# References for experienced coaches in Los Angeles?



## SandraLAVixen (Jan 3, 2015)

Hi, I'm a beginner, and I'm looking for an experienced coach in Los Angeles.

One who is ideally experienced and trained in traditional long and recurve bow.

If you know of anyone, please let me know, thanks in advance.


----------



## aread (Dec 25, 2009)

Here is the link to the USA Archery coach locator.

http://www.teamusa.org/USA-Archery/Coaching/Find-an-Instructor-or-Coach

I recommend that you find a coach that is at least a Level 3. If the first one you contact isn't what you are looking for, they will likely know who is. 

One thing to know is that not all of the people listed are active coaches. Many take the course to improve their own skills.

Hope this helps,
Allen


----------



## SandraLAVixen (Jan 3, 2015)

Thanks yes, I did contact a few on that site.

I am looking for specific references, through. Those who really know what they are talking about and are good teachers.


----------



## aread (Dec 25, 2009)

If there are any shops available to your that specialize in traditional archery gear, they will probably be a good source for a recommendation.

Also, you might try asking on the AT Traditional forum or on the TradGang or Tradtalk forums.

Also, here is an inactive forum that still has a lot of great information available:

http://flintriver.fpb.yuku.com/forums/23#.VNDVTJ3F_jU

Good luck,
Allen


----------



## montigre (Oct 13, 2008)

If you're willing to travel, you can attend events at the Chula Vista Olympic Training Center. Roadrunner Archery operates a club program at the archery range on Thursdays, Saturdays and Sundays. More information can be found at RoadrunnerArchery.com.


----------

__Extracted material__:
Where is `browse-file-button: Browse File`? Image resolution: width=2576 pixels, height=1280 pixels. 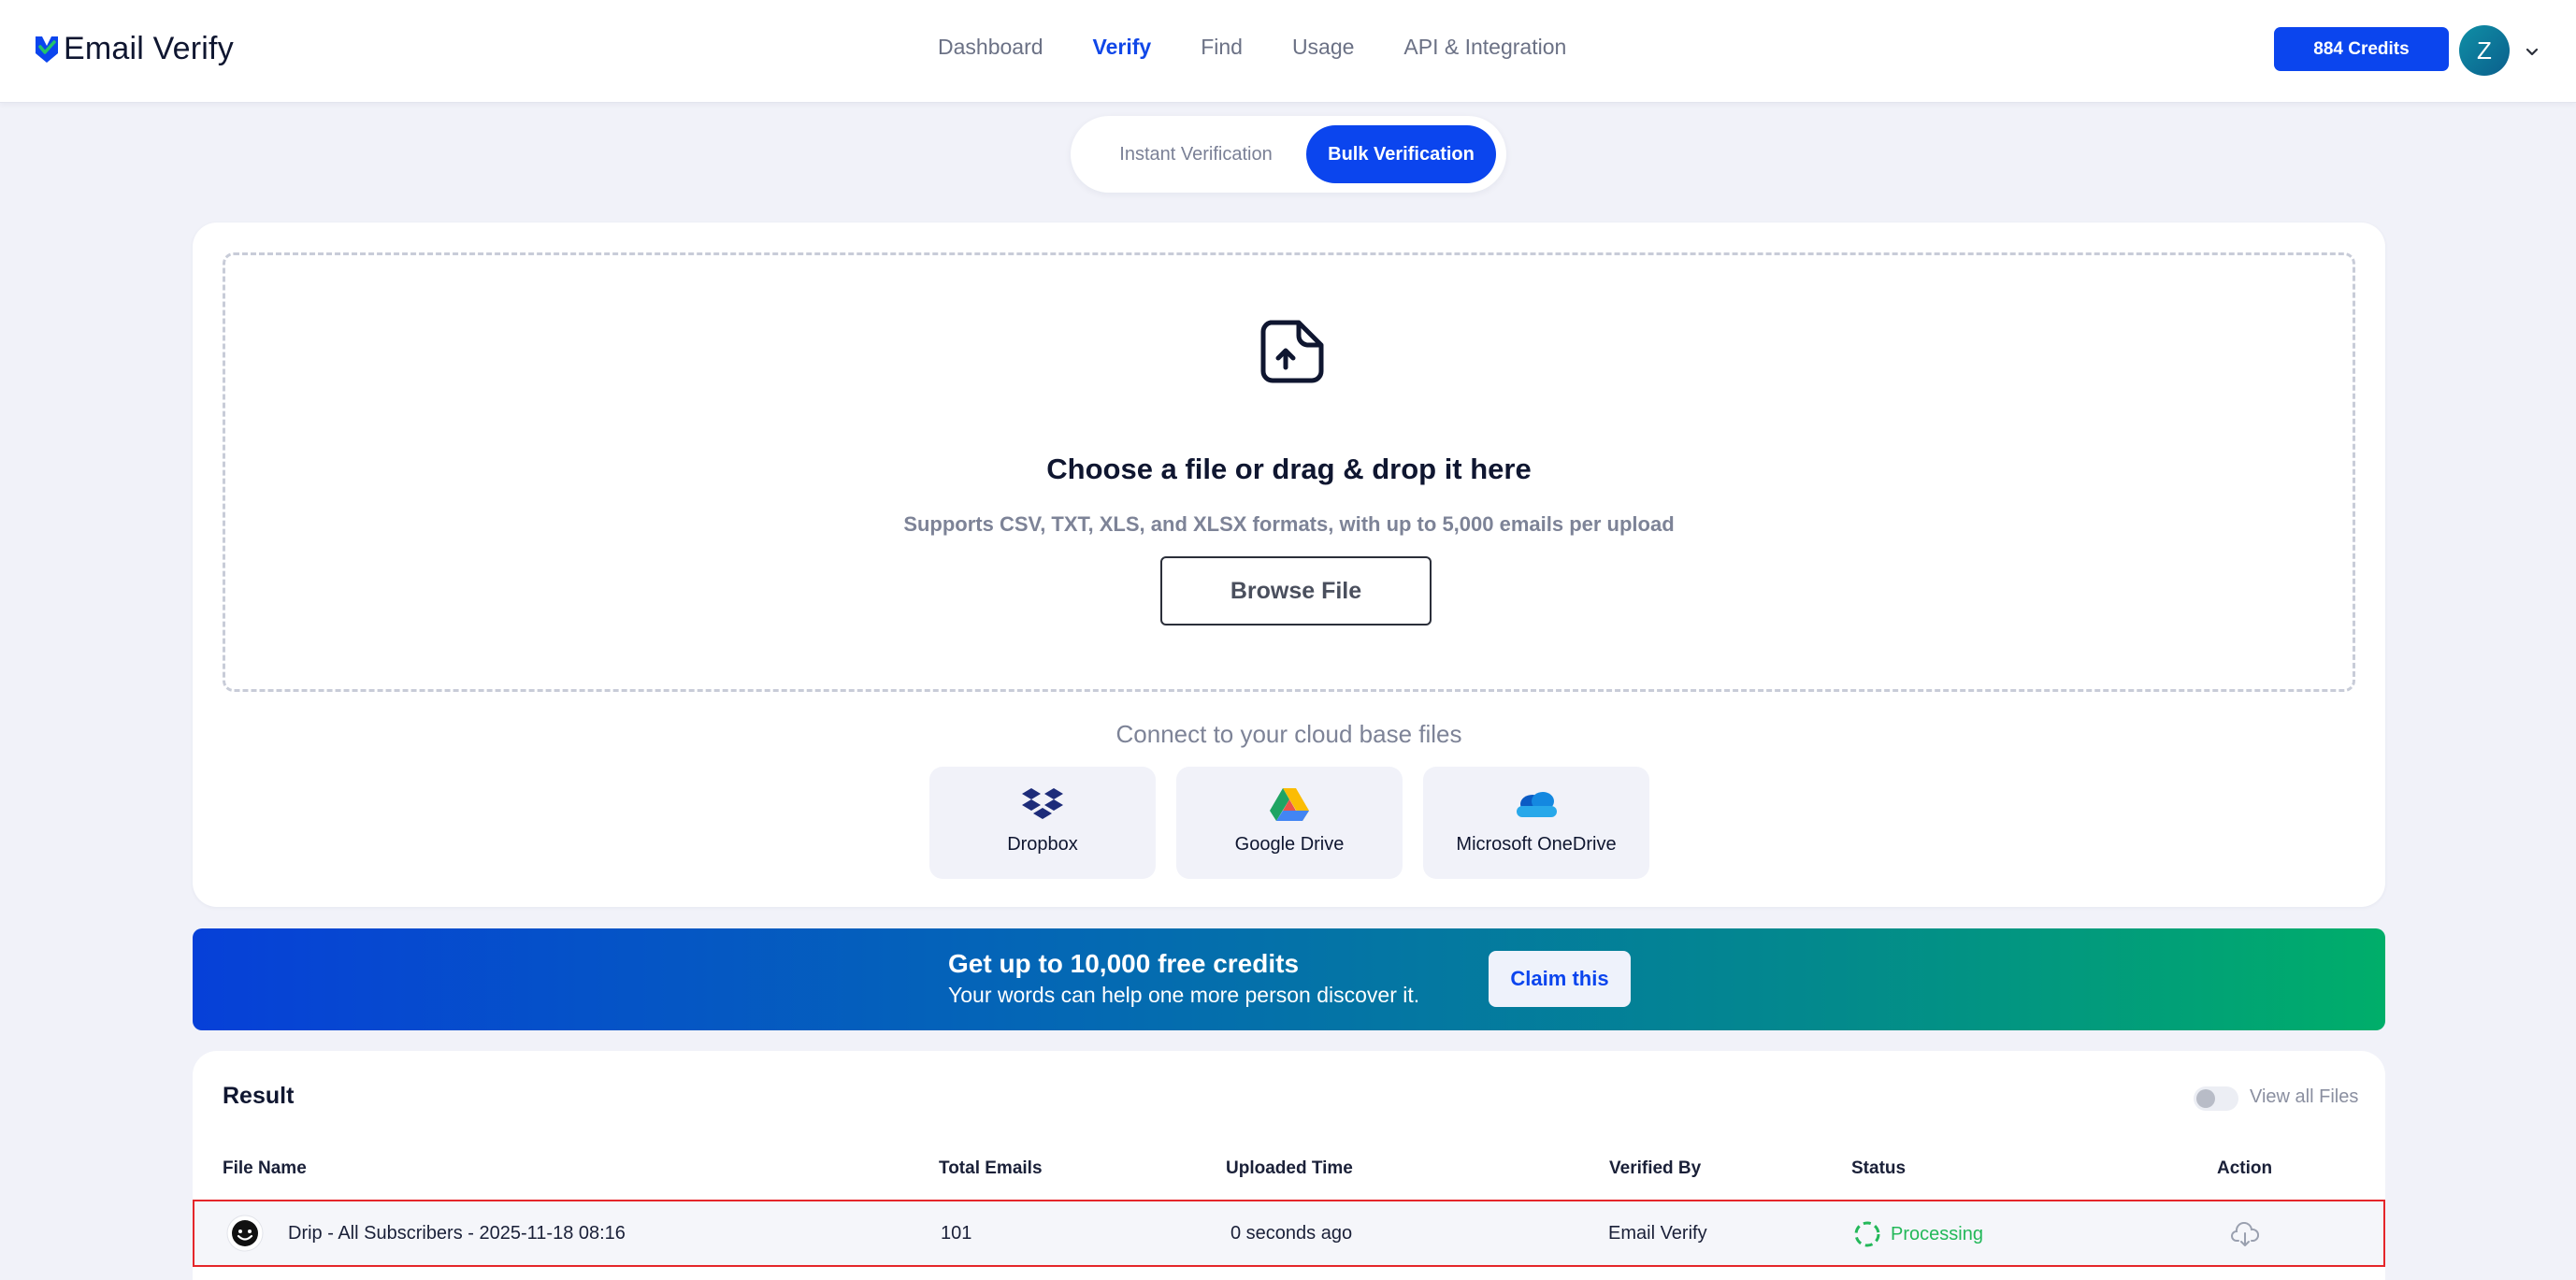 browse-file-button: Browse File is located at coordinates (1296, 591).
--
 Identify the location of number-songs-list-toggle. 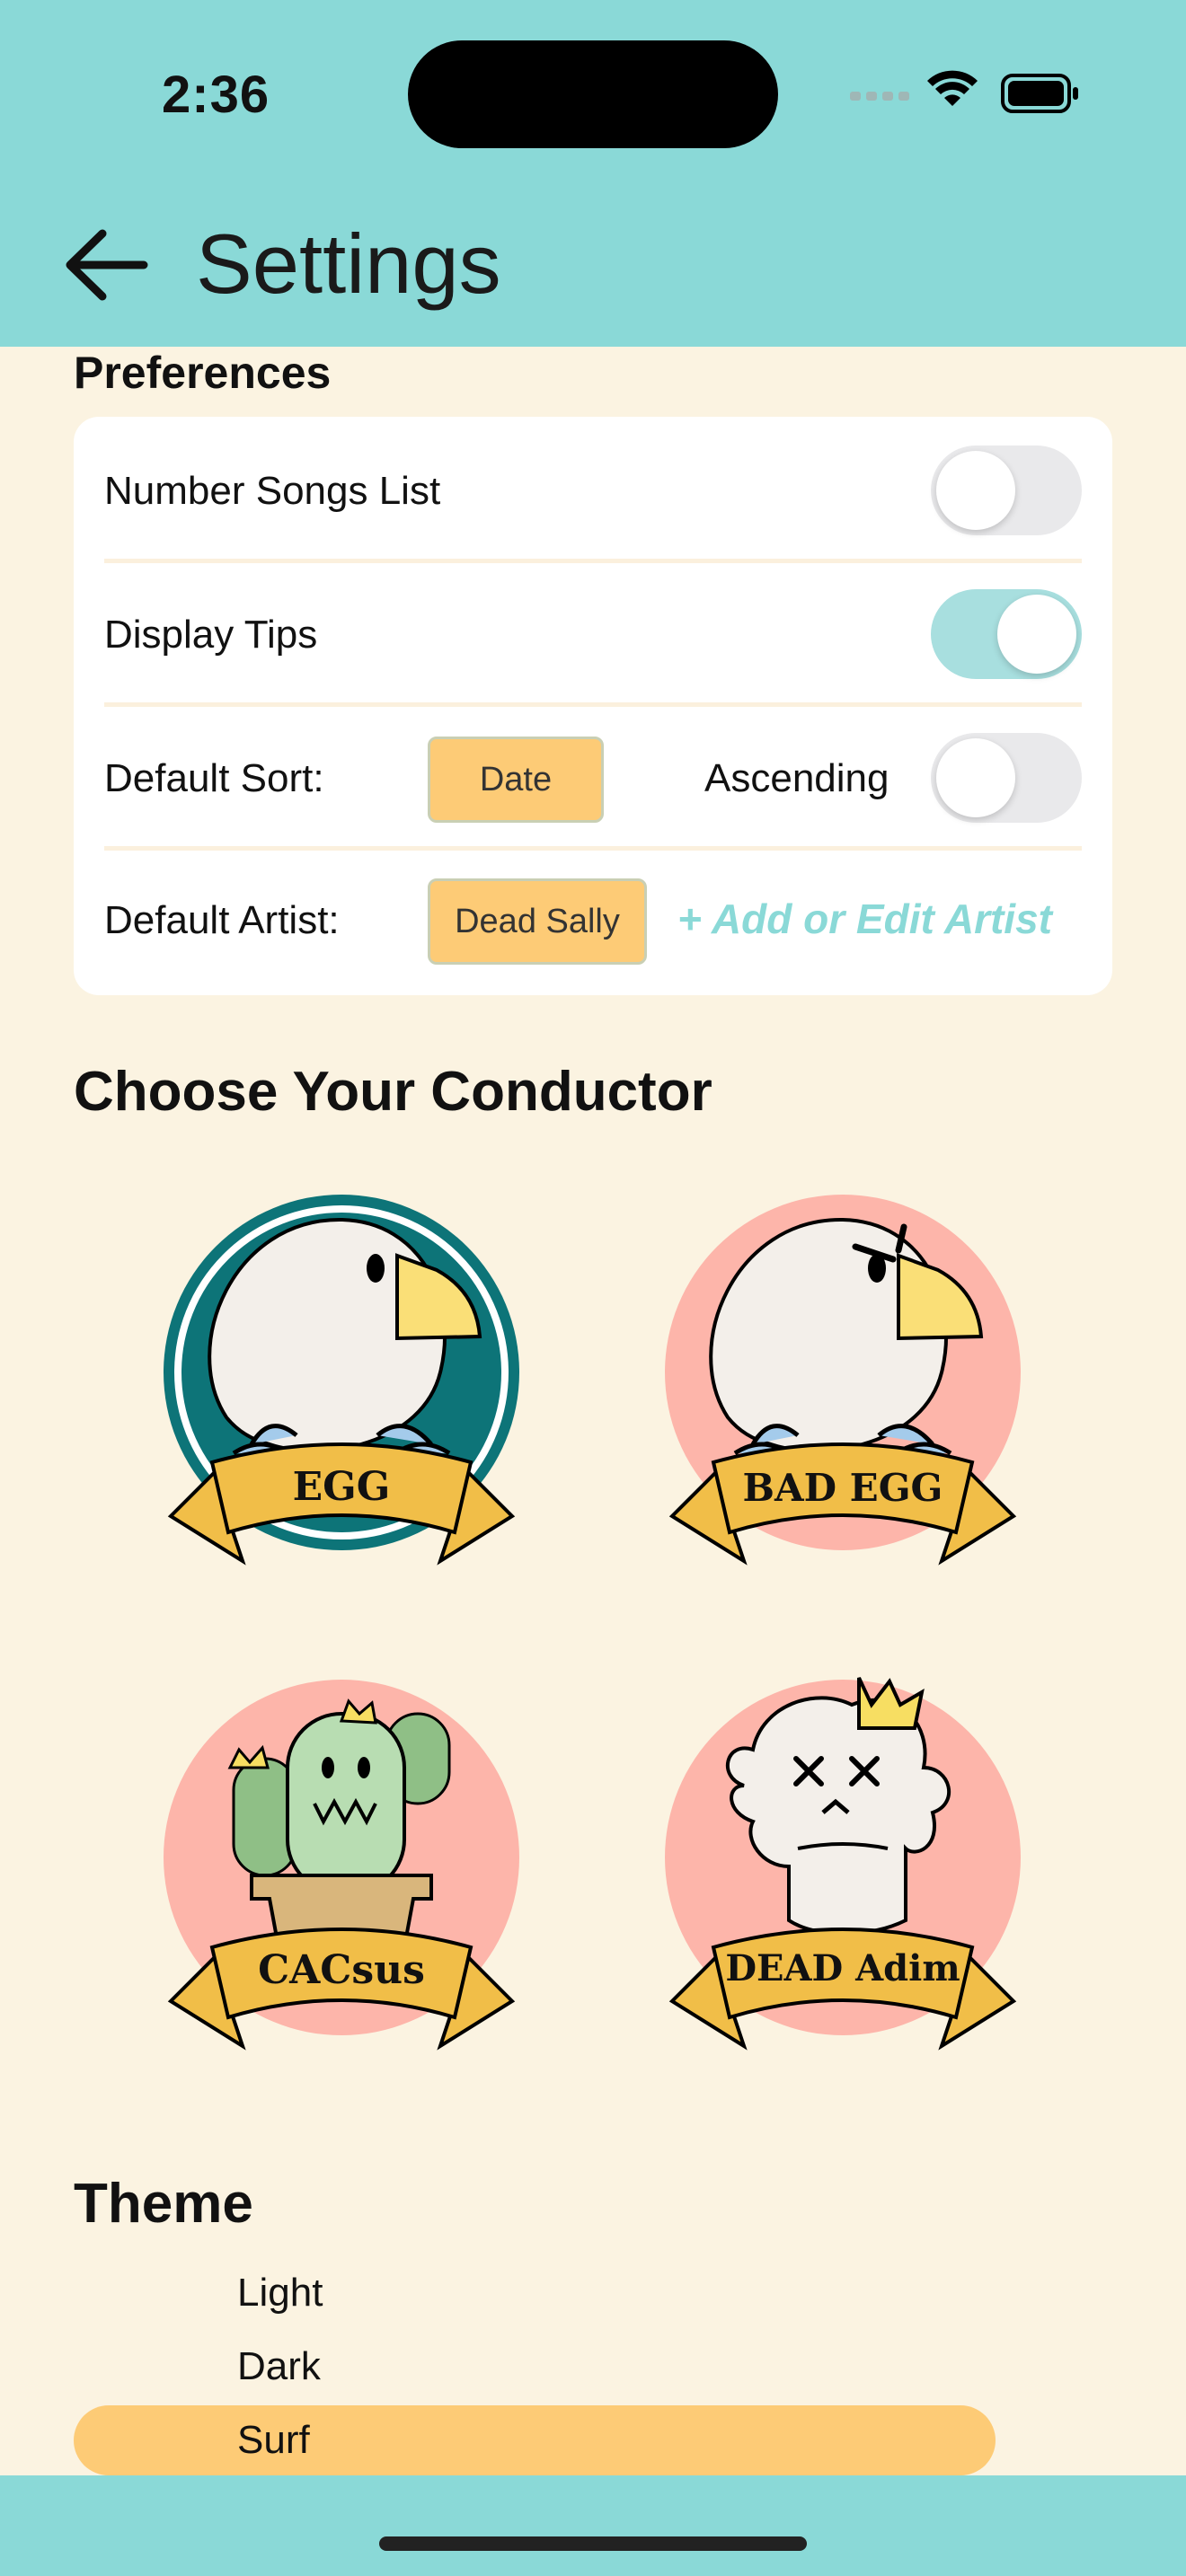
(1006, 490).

__Tasks to carry out__:
1. In the archery coach thread, rewrite the paragraph beginning "If you're willing to travel" as a short bulleted list that keeps its main facts.
2. Please translate this sentence from the archery coach thread into Spanish: "One thing to know is that not all of the people listed are active coaches."
3. Give every distinct username that posts in the archery coach thread.

__Solutions per task__:
1.
- Those willing to travel can attend events at the Chula Vista Olympic Training Center.
- Roadrunner Archery runs a club program at the archery range there on Thursdays, Saturdays and Sundays.
- More information is at RoadrunnerArchery.com.

2. Algo que conviene saber es que no todas las personas que aparecen en la lista son entrenadores activos.

3.
- SandraLAVixen
- aread
- montigre